━━━ Passage to read
Since 1794, the Holnstein family owned extensive estates in Schwarzenfeld in the Upper Palatinate, where the family seat, Schwarzenfeld Castle, was located. After the death of his father, Holnstein became a hereditary member of the Kammer der Reichsräte (meaning "House of Councillors"). He took over his family's possessions in Schwarzenfeld, Rauberweiherhaus, Thanstein and Pillmersried in the Upper Palatinate and Thalhausen and Palzing in Upper Bavaria.

In 1863, Holnstein was convicted and sentenced to imprisonment for a legally forbidden honor duel with pistols, but was pardoned by Ludwig II. In 1866, Ludwig II appointed Holnstein Royal Bavarian master of the horse ("Oberstallmeister" in German) as successor to Baron Otto von Lerchenfeld-Aham, whom Ludwig II had dismissed at the end of 1865 because Lerchenfeld had reported a groom, who was considered the king's lover, for an alleged moral offense to the public prosecutor's office. Holnstein has also been claimed as a lover of the king.

In 1868, he was part of the contingent that established the private commercial bank known as Bayerische Vereinsbank (today known as HypoVereinsbank) which was formally established by the King on 11 April 1869.
━━━━━━
- Problem set -
**A.** According to the passage about Holnstein, in what year did Ludwig II make him Royal Bavarian master of the horse?
**B.** Name every Upper Palatinate location where, as the passage about Holnstein states, he took over his family's possessions.
**C.** Please retype the passage about Holnstein from "In 1863, Holnstein" to "of the king.".
The data after this point is separate from the passage about Holnstein.
━━━ Data extract
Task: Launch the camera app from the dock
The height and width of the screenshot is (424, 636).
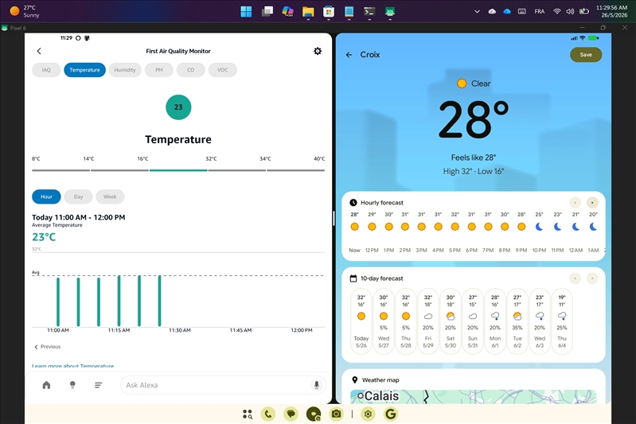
━━━━━━
- Activity answers -
**A.** 1866

**B.** Schwarzenfeld, Rauberweiherhaus, Thanstein, Pillmersried

**C.**
In 1863, Holnstein was convicted and sentenced to imprisonment for a legally forbidden honor duel with pistols, but was pardoned by Ludwig II. In 1866, Ludwig II appointed Holnstein Royal Bavarian master of the horse ("Oberstallmeister" in German) as successor to Baron Otto von Lerchenfeld-Aham, whom Ludwig II had dismissed at the end of 1865 because Lerchenfeld had reported a groom, who was considered the king's lover, for an alleged moral offense to the public prosecutor's office. Holnstein has also been claimed as a lover of the king.